- Alemanha lançou o concurso de IA de 125 milhões de euros da SPRIND, “Next Frontier AI”, para criar laboratórios de ponta na Europa.
- O programa decorre em três fases ao longo de 24 meses: primeira fase até dez equipas com até 3 milhões cada, segunda fase até seis equipas com até 8 milhões cada, fase final até três equipas com até 15,5 milhões cada.
- O objetivo é reduzir a dependência de IA de EUA e China e incentivar o surgimento de empresas europeias de IA de estilo OpenAI ou DeepSeek, com o financiamento público servindo de “primeiro passo” para desbloquear bilhões adicionais.
- O responsável da SPRIND, Costard, disse que é essencial apostar em novos paradigmas de IA em vez de apenas melhorar sistemas existentes, pois não é possível competir com os produtos atuais de empresas como a Anthropic.

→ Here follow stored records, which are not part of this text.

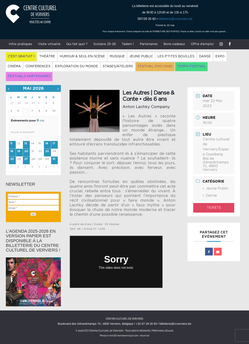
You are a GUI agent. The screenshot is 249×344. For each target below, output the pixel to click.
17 (53, 143)
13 (25, 143)
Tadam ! (128, 44)
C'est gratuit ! (21, 56)
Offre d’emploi (202, 44)
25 (12, 159)
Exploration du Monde (76, 66)
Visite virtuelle (49, 44)
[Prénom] (33, 196)
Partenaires (149, 44)
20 (26, 151)
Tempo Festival (191, 66)
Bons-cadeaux (174, 44)
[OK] (33, 214)
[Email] (33, 208)
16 (46, 143)
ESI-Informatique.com (126, 335)
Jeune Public (141, 56)
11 (11, 143)
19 (18, 151)
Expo (220, 56)
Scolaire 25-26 (104, 44)
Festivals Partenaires (29, 76)
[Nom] (33, 202)
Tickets (214, 207)
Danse (205, 56)
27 (26, 159)
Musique (117, 56)
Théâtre (47, 56)
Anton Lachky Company (146, 107)
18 (11, 151)
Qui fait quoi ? (76, 44)
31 (53, 159)
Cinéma (14, 66)
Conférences (37, 66)
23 (47, 151)
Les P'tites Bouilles (175, 56)
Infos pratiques (20, 44)
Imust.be (144, 335)
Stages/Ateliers (118, 66)
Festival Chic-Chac (155, 66)
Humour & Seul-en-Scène (82, 56)
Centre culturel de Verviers (124, 318)
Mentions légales (163, 330)
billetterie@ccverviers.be (176, 18)
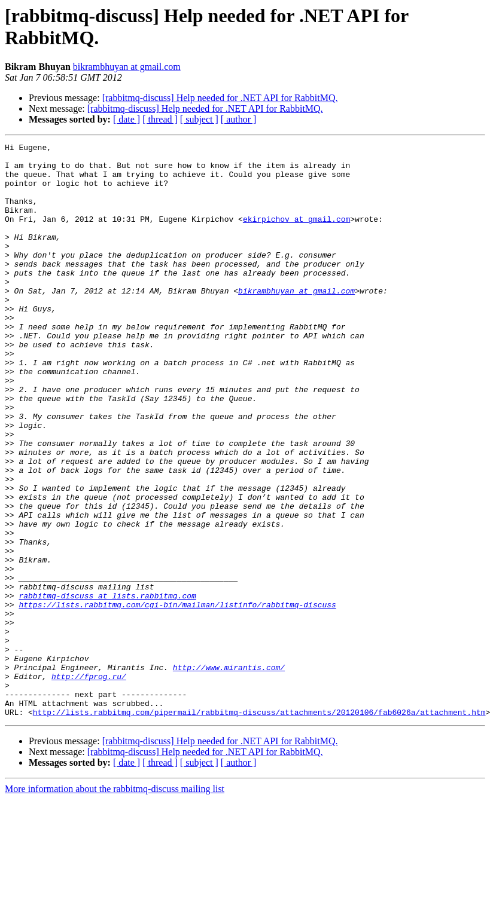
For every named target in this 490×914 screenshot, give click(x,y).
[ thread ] (160, 119)
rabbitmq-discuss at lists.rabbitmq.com (107, 686)
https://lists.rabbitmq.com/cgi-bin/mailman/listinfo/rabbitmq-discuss (177, 697)
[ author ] (239, 119)
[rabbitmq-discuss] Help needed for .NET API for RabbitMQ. (220, 98)
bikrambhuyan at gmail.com (127, 67)
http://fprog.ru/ (88, 783)
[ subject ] (199, 119)
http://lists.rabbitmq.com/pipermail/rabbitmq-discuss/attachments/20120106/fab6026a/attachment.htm (259, 826)
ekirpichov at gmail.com (296, 235)
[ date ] (126, 119)
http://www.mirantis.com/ (229, 773)
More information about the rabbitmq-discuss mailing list (114, 903)
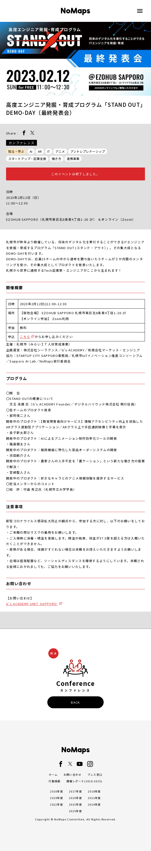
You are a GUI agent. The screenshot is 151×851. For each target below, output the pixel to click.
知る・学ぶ (16, 151)
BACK (75, 702)
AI (31, 151)
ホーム (53, 774)
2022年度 (56, 804)
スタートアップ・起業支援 (27, 158)
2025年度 (75, 811)
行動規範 (54, 781)
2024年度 (94, 804)
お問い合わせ (73, 774)
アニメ (60, 151)
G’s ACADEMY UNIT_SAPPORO (32, 603)
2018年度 (94, 791)
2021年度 (94, 798)
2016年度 (56, 791)
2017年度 (75, 791)
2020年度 (75, 798)
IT (48, 151)
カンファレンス (21, 142)
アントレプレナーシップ (87, 151)
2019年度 (56, 798)
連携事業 (73, 158)
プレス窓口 (94, 774)
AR (40, 151)
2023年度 (75, 804)
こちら (25, 336)
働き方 (56, 158)
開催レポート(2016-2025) (84, 781)
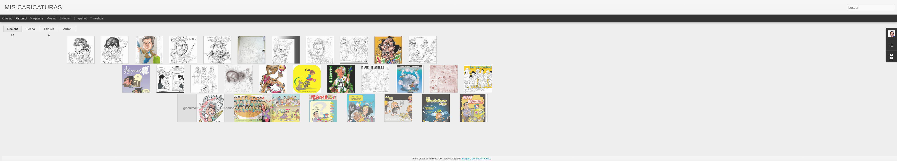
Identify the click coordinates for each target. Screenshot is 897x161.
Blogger (466, 158)
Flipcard (21, 18)
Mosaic (51, 18)
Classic (7, 18)
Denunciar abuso (481, 158)
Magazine (37, 18)
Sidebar (65, 18)
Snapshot (80, 18)
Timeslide (96, 18)
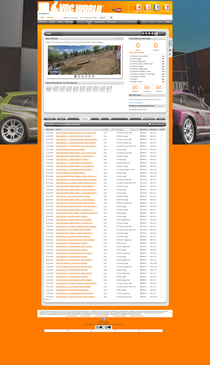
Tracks (89, 22)
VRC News (43, 22)
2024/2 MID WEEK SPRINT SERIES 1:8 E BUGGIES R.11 (75, 186)
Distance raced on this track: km (141, 34)
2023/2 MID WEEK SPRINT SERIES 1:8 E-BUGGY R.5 (74, 223)
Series (60, 22)
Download (138, 8)
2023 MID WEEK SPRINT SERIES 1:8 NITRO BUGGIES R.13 (76, 213)
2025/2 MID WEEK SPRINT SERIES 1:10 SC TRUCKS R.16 (76, 153)
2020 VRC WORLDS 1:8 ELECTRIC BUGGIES (71, 263)
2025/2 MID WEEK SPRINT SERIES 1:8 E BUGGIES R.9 (75, 156)
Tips (144, 22)
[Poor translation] (108, 327)
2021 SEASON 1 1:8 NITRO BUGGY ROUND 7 (72, 256)
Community (131, 22)
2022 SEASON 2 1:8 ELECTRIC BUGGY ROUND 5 (73, 236)
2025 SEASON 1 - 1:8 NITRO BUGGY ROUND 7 (72, 159)
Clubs (121, 22)
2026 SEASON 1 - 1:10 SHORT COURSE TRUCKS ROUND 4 (76, 139)
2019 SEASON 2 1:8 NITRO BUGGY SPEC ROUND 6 (74, 280)
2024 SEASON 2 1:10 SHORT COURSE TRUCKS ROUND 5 (76, 179)
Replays (152, 22)
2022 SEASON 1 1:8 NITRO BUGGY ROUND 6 (72, 243)
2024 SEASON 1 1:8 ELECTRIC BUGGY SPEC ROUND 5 (75, 203)
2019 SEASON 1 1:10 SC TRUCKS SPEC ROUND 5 (73, 287)
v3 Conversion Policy (101, 316)
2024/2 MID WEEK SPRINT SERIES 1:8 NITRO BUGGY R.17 (76, 176)
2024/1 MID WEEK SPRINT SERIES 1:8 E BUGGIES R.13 (75, 200)
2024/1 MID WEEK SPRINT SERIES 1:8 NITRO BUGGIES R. (76, 193)
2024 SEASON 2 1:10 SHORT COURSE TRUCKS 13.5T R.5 (76, 183)
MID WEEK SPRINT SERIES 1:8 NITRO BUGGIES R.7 (74, 233)
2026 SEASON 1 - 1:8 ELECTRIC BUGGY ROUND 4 (73, 136)
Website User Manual (137, 316)
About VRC (147, 8)
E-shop (157, 8)
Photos (160, 22)
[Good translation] (99, 327)
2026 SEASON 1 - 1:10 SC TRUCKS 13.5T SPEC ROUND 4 (76, 146)
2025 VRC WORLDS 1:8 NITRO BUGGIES (70, 149)
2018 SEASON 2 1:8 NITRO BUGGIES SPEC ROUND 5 (74, 293)
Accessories (112, 22)
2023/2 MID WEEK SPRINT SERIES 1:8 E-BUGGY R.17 (74, 210)
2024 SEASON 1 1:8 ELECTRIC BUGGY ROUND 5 (73, 196)
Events (52, 22)
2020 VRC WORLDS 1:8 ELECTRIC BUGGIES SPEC (74, 266)
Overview (50, 119)
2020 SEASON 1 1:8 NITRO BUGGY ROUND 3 (72, 270)
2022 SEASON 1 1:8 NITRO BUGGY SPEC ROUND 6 (74, 246)
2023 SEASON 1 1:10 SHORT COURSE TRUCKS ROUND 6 (76, 226)
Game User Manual (119, 316)
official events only (157, 124)
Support (166, 8)
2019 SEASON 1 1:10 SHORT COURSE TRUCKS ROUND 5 (76, 283)
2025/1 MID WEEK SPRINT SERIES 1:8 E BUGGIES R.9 (75, 166)
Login (42, 17)
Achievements (149, 119)
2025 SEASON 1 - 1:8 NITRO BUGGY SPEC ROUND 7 (74, 163)
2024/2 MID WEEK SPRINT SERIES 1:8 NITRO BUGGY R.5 (76, 189)
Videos (168, 22)
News (61, 119)
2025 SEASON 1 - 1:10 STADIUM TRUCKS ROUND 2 (74, 169)
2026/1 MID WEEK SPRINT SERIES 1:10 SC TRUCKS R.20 (76, 133)
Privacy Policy (85, 316)
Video (161, 119)
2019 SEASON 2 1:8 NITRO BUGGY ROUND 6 (72, 276)
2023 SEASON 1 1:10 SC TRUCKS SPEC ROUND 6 (73, 230)
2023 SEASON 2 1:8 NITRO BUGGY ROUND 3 (72, 216)
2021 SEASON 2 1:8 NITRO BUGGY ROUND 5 (72, 250)
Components (99, 22)
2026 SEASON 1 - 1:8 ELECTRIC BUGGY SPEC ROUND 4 (76, 143)
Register (50, 17)
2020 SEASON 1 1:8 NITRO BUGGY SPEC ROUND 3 (74, 273)
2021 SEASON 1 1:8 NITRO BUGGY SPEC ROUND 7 (74, 260)
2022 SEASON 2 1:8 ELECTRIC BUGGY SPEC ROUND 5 (75, 240)
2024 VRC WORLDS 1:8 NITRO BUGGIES (70, 173)
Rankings (68, 22)
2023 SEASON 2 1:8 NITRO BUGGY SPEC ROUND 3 (74, 220)
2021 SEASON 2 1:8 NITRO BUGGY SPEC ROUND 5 (74, 253)
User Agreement (71, 316)
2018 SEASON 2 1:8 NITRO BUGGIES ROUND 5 (72, 290)
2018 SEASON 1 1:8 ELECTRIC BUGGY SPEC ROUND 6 (75, 297)
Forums (81, 22)
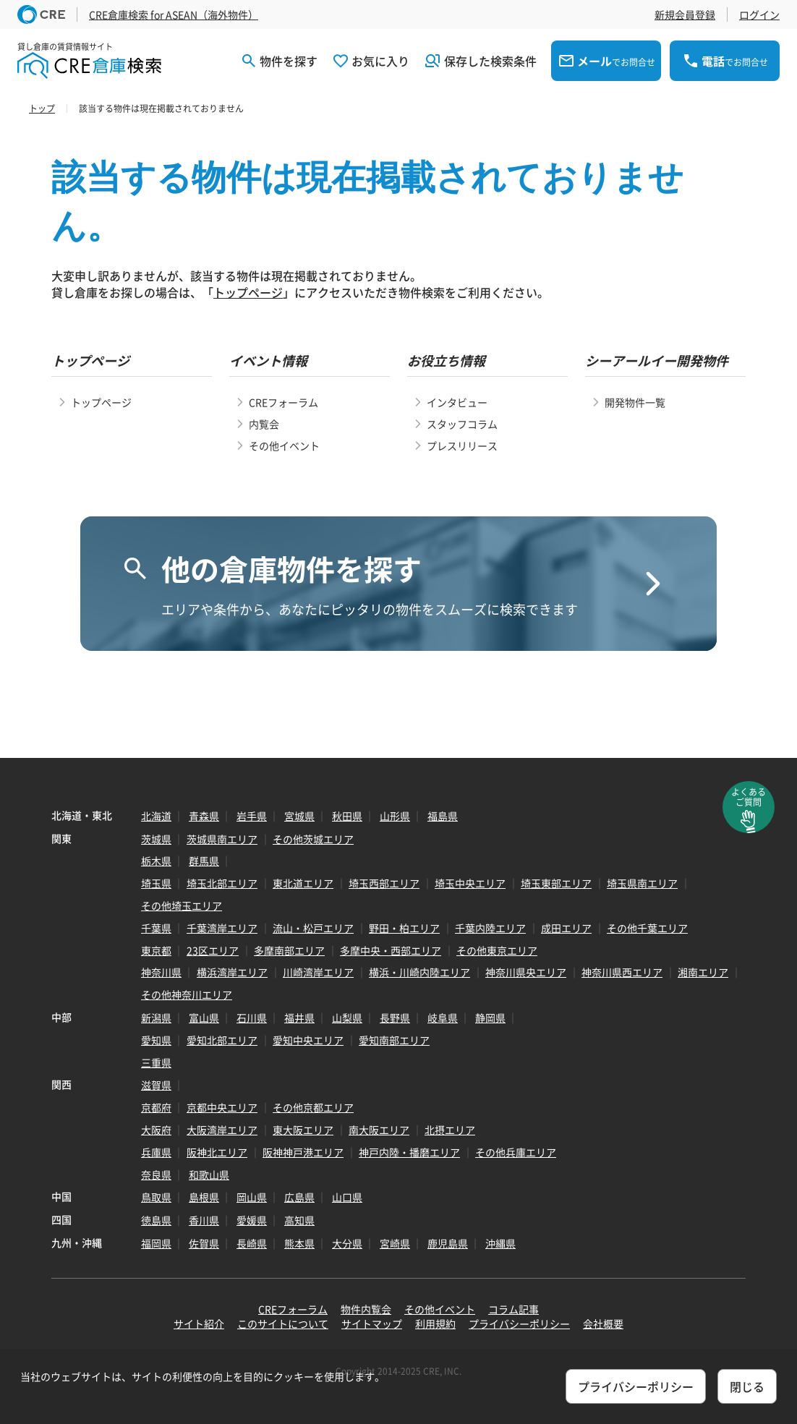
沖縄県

- O debate europeu sobre soberania tecnológica e retenção de talentos persiste, com apelos para tornar o financiamento público mais ágil e menos burocrático, aproveitando dados industriais e know‑how da indústria para IA centrada na proteção de dados.
A Alemanha lançou um concurso de IA com 125 milhões de euros para impulsionar laboratórios europeus de ponta. A iniciativa, chamada Next Frontier AI, envolve a SPRIND, agência pública de inovação, e visa criar alternativas europeias a grandes modelos como OpenAI.
O concurso pretende financiar empresas em fases de desenvolvimento, com potencial para se tornarem referências na IA na Europa. A aposta incide em reduzir a dependência de IA norte-americana e chinesa, fortalecendo o ecossistema europeu.
A SPRIND enquadra o projeto numa resposta estratégica à pressão competitiva global, sobretudo face a investimentos de empresas como OpenAI, Anthropic e, no eixo asiático, a rápida expansão de IA na China.
Desafios e objetivos
A iniciativa surge num momento em que governos da UE analisam soberania tecnológica e retenção de talentos. A permanência de startups na Europa é tema de debate entre responsáveis políticos e fundos de investimento.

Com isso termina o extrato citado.